What needs to be done:
Transcribe the data exactly. Pictures stay out.

Records for the exercise:
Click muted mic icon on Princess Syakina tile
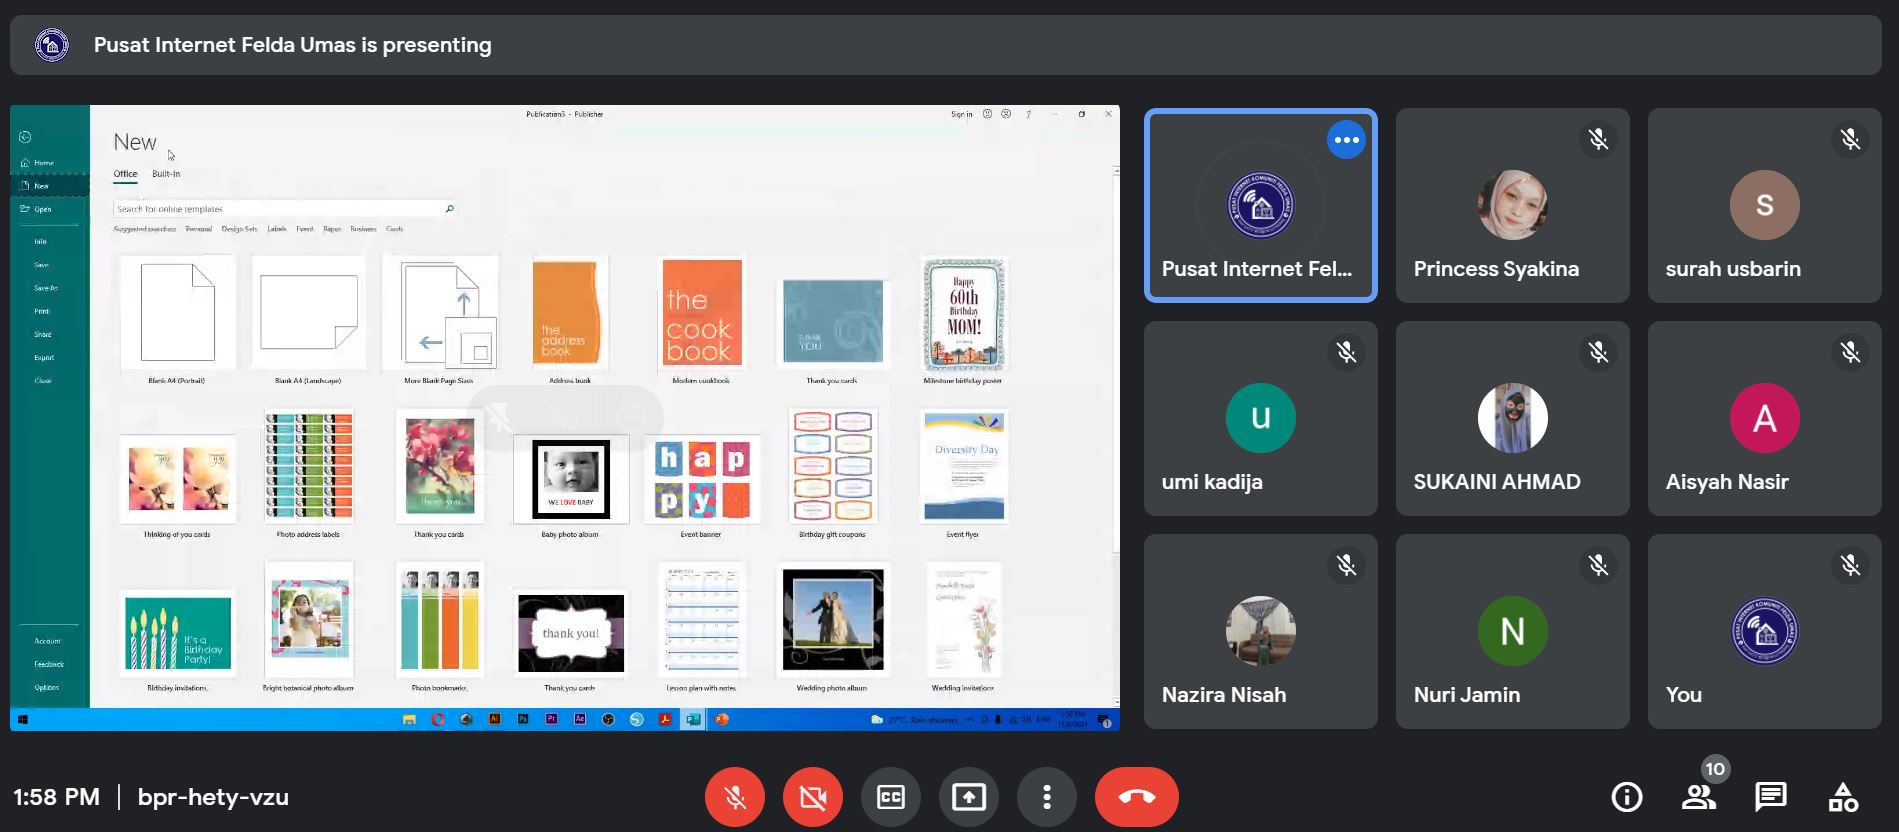Screen dimensions: 1899x832 coord(1598,140)
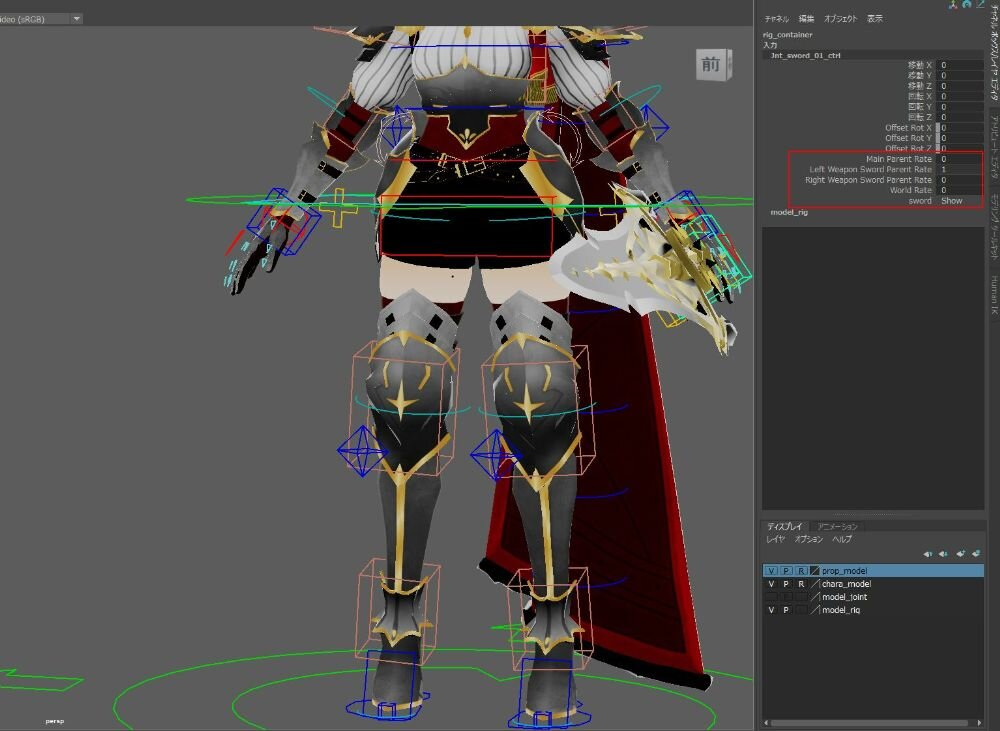1000x731 pixels.
Task: Click the Left Weapon Sword Parent Rate value field
Action: 957,169
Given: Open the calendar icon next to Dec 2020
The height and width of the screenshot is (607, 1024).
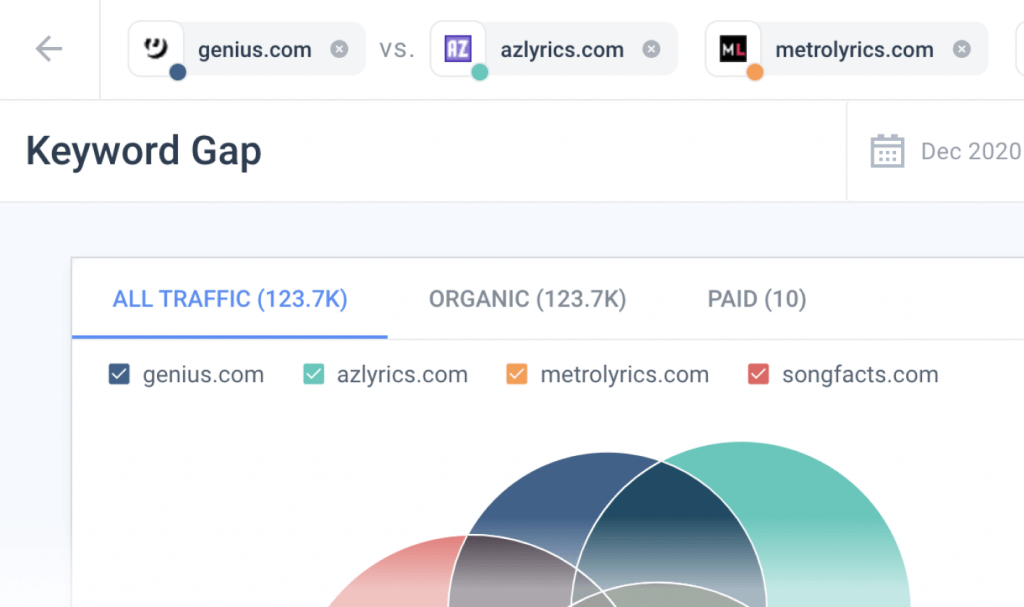Looking at the screenshot, I should point(887,150).
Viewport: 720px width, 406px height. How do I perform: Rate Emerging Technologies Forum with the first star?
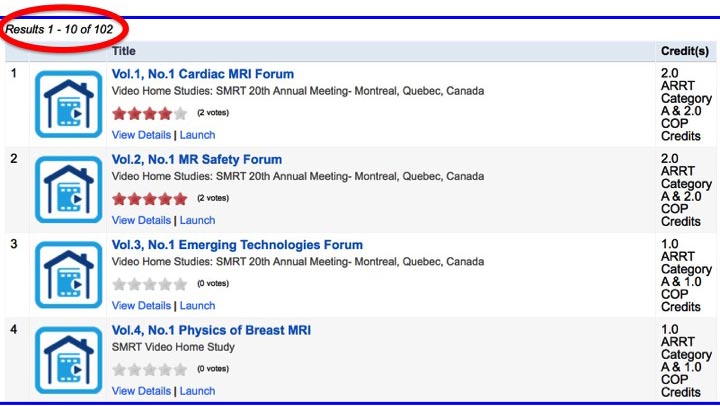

Problem solution:
Click muted mic icon on Princess Syakina tile
Screen dimensions: 1899x832 coord(1598,140)
1000x731 pixels.
Task: Click the Left Weapon Sword Parent Rate value field
Action: 957,169
Given: Open the calendar icon next to Dec 2020
The height and width of the screenshot is (607, 1024).
Looking at the screenshot, I should point(887,150).
Viewport: 720px width, 406px height. How do I perform: Rate Emerging Technologies Forum with the first star?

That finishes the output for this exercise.